I am here to tell you about the five sexiest men I would bang who are nominated in either the Best Actor or the Best Supporting Actor categories. Let’s count it down!

5.) Mark Ruffalo, Best Supporting Actor, The Kids Are All Right

Doesn’t he just seem like he is the nicest guy? For realsies, this is a fella that you can take home to mom. He will treat you right in all the ways that matter, such as: getting you a spa day for V-Day just so you can have some YOU time, taking you out to a fancy restaurant every Saturday for date night, buying you flowers just because, and he will hold your hair for you when you perform that “special act.” Mark looks great clean-shaven, but what really gets me going is the rugged manly look he adopts from time-to-time. I think he probably has a wild side…

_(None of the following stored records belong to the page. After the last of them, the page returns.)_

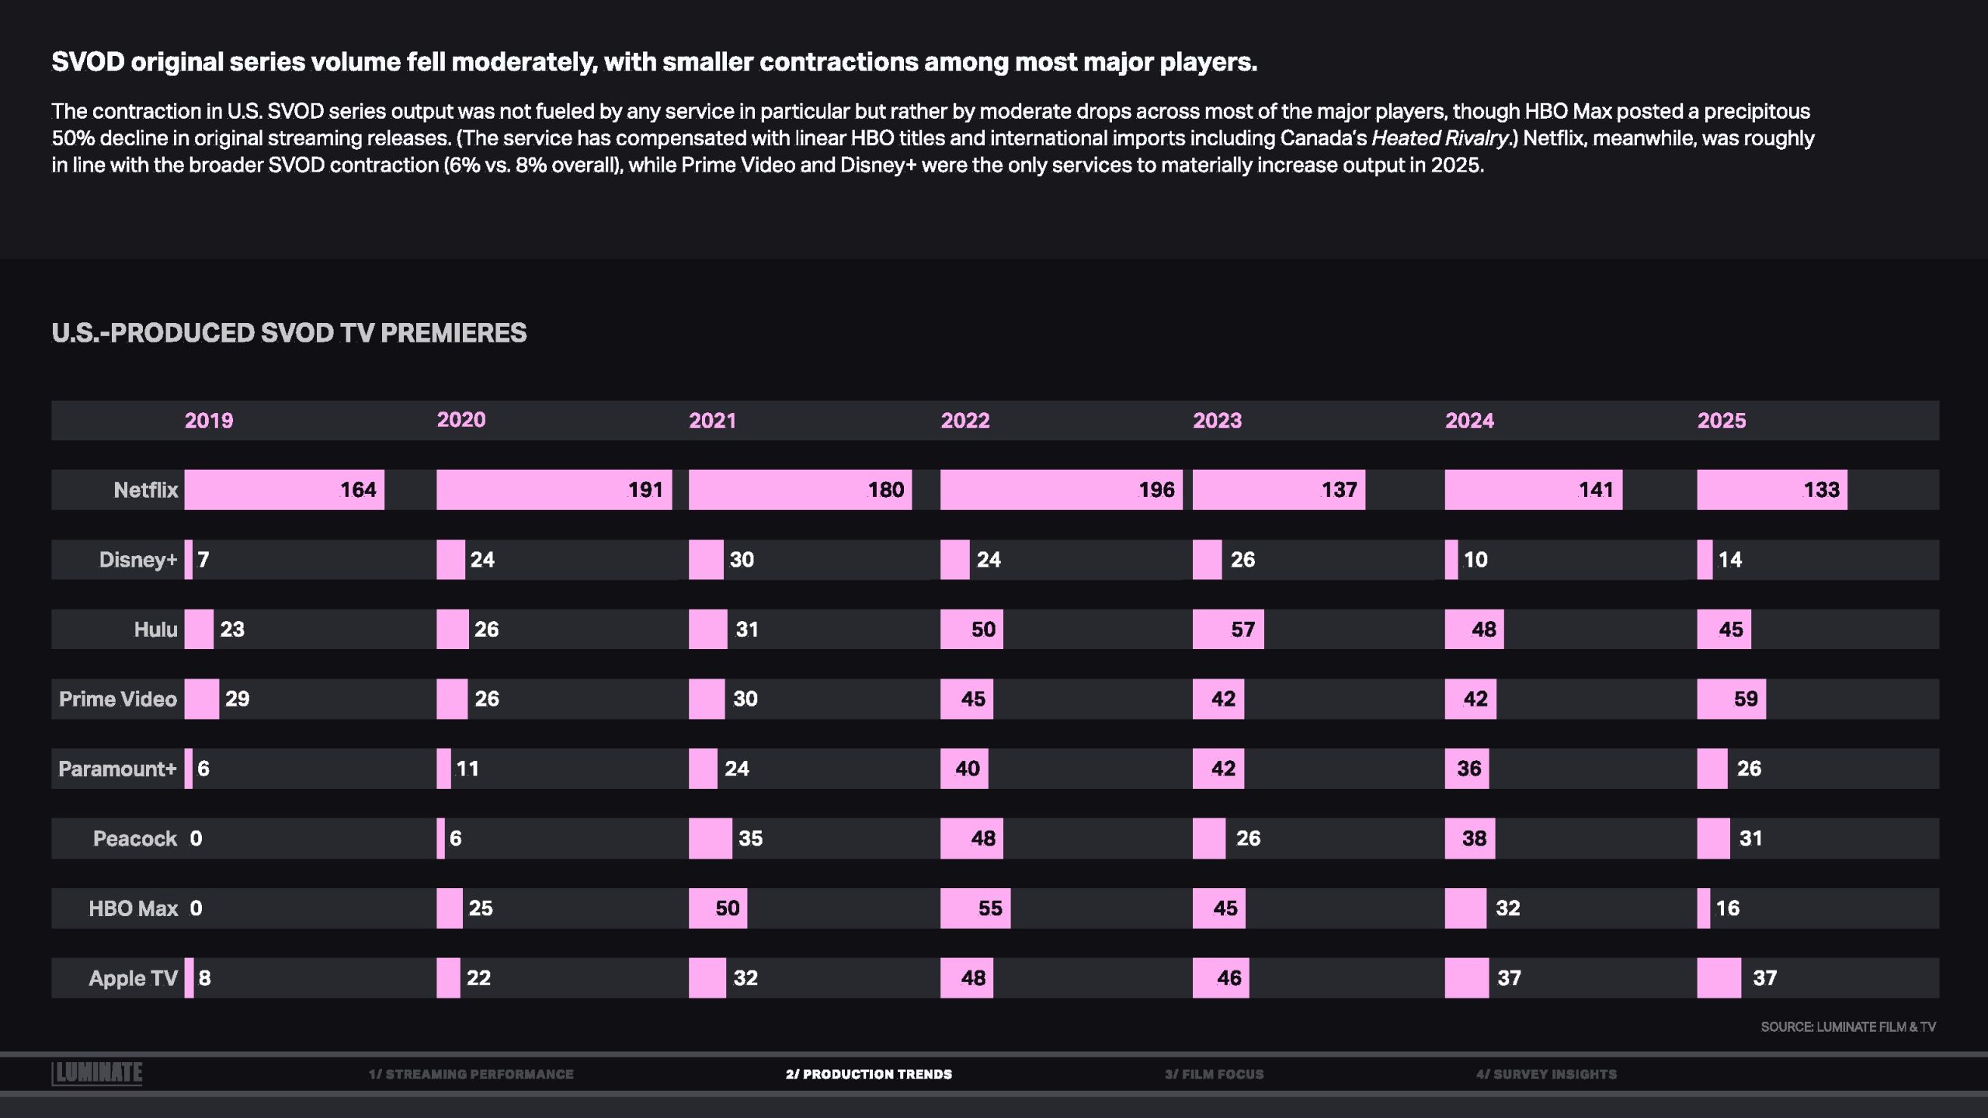
Task: Open the Streaming Performance section tab
Action: point(471,1075)
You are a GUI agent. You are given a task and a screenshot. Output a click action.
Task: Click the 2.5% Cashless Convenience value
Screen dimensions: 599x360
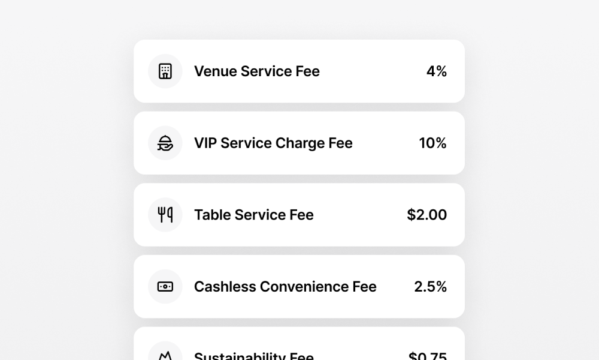(430, 286)
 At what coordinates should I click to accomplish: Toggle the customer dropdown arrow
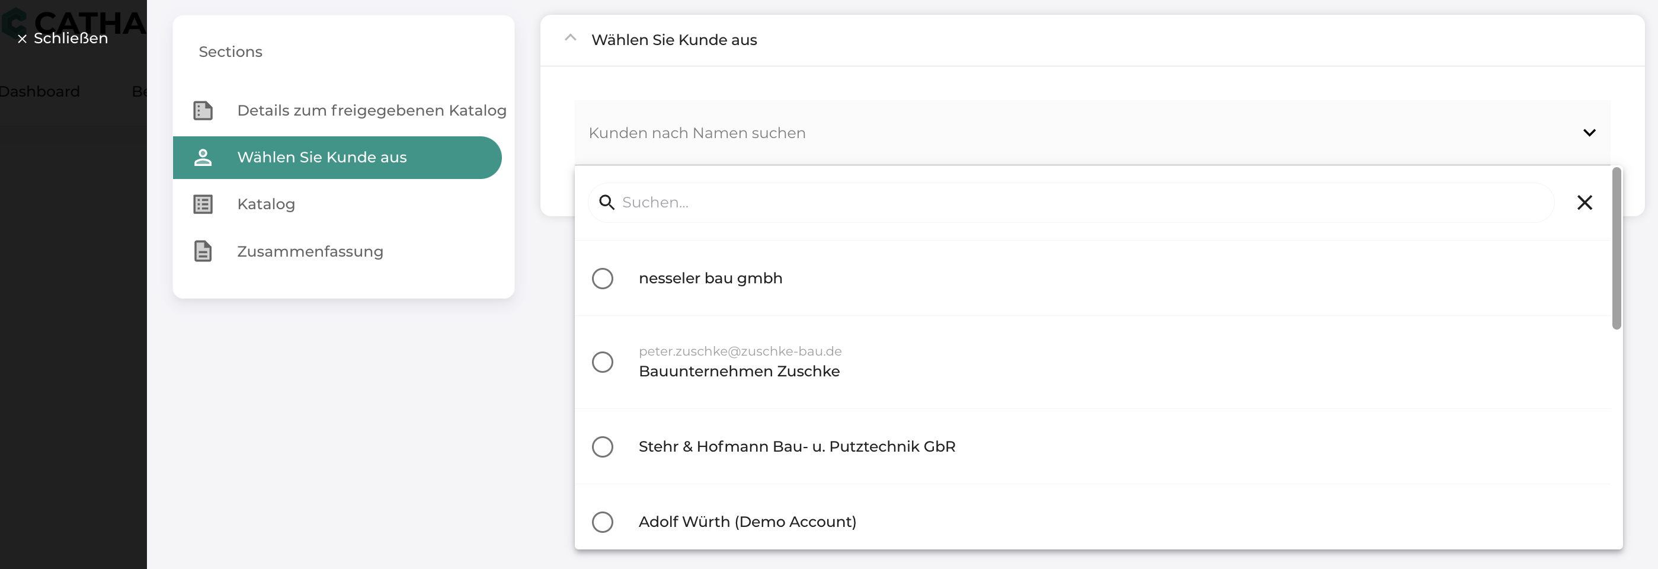(1589, 133)
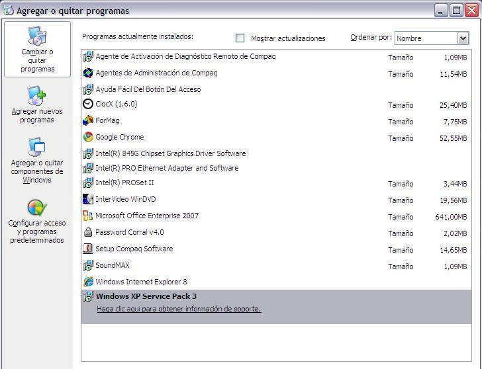Maximize the Agregar o quitar programas window
The height and width of the screenshot is (369, 482).
[456, 10]
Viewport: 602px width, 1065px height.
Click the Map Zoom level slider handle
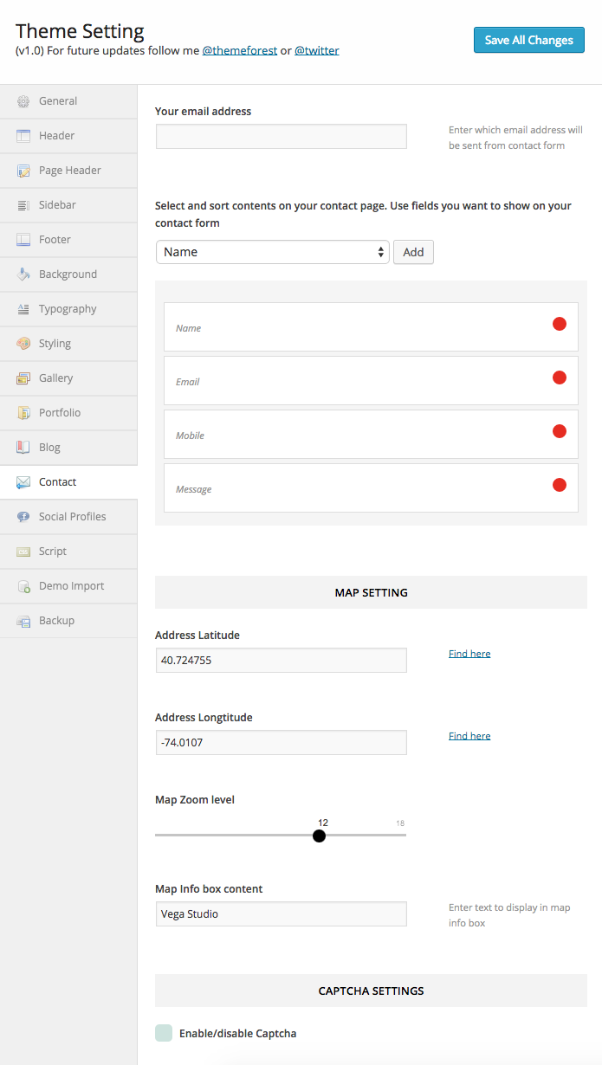point(319,836)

4.) Jesse Eisenberg, Best Actor, The Social Network

Jesse is just a plain old cutie pie nerd. I’ll always have a soft spot in my heart for nerds (obviously, I hang out with you nerds all day on blog!). I don’t know if his awkward funny guy routine is just a shtick or if that is what he is really like, but either way I feel like I could teach him a thing or two in the bedroom and that’s kind of hot.

3.) Christian Bale, Best Supporting Actor, The Fighter

Ah, Christian Bale. He is super dreamy and an awesome actor. When he is not looking all manorexic for a role, he has an impressive bod that he is working with. Totes swoon-worthy. He is also Welsh which is pretty much where it’s at. That accent is amazing, it makes me want to drop my panties. I like to imagine him saying, “Yes, Bale, of the Haverfordwest, Pembrokeshire Bales.” He seems to have anger issues that might come in handy in when he’s putting it to me. KNOW WHAT I MEAN?!

2.) James Franco, Best Actor, 127 Hours

Where do I even begin with this hot motherfucker?! I think I know…the smile. This guy has a smile that could cause a million ladies to die in one fell swoop. He seems like he is a total weirdo which I find intriguing. With that said, he is definitely not relationship material, but Jesus, Mary and Joseph would he make a good fuck buddy. He is always trying new experiences in life and I imagine the same thing goes for new experiences in between the sheets. Did I mention that his smile gives me a lady boner?

1.) Ryan Gosling, Best Actor, Blue Valentine

SURPRISE! Did you really think I would do a countdown of hot guys and not make R-Gos #1?! YOU DID?! LOL! YOU’RE AN IDIOT!

You don’t have to tell me, I already know. He wasn’t even nominated, but he really should have been! He was robbed, I tell you…ROBBED! Blue Valentine was amazing, and he was the bee’s knees in it. His co-star Michelle Williams was nominated, so why was he snubbed?! I would like to NOT thank the Academy for this one.

Now, let’s talk about why I love this man and want to have his babies and take his dog George on daily walks. First, what an actor! I am super serial when I say that he is one of the best actors of this generation. All his films are extraordinary…even The Notebook! Not only is he a talented actor, but he is a talented musician too. I just want to jump his Dead Man’s Bones (WIIIIINK!).

Most importantly though, he is tremendously sexy. He looks fantastic with scruff. In fact, the more scruff the better. If you have seen Blue Valentine, you know that he has a receding hairline in some parts of the movie. Even with a receding hairline, I want to do this guy. Just seeing his face gives me unnatural thoughts. He is the most beautiful human being to ever walk this Earth. End of story!

Good luck to all the nominees on February 27th! Let’s hope one or more of these pieces of man meat win so they get some screen time.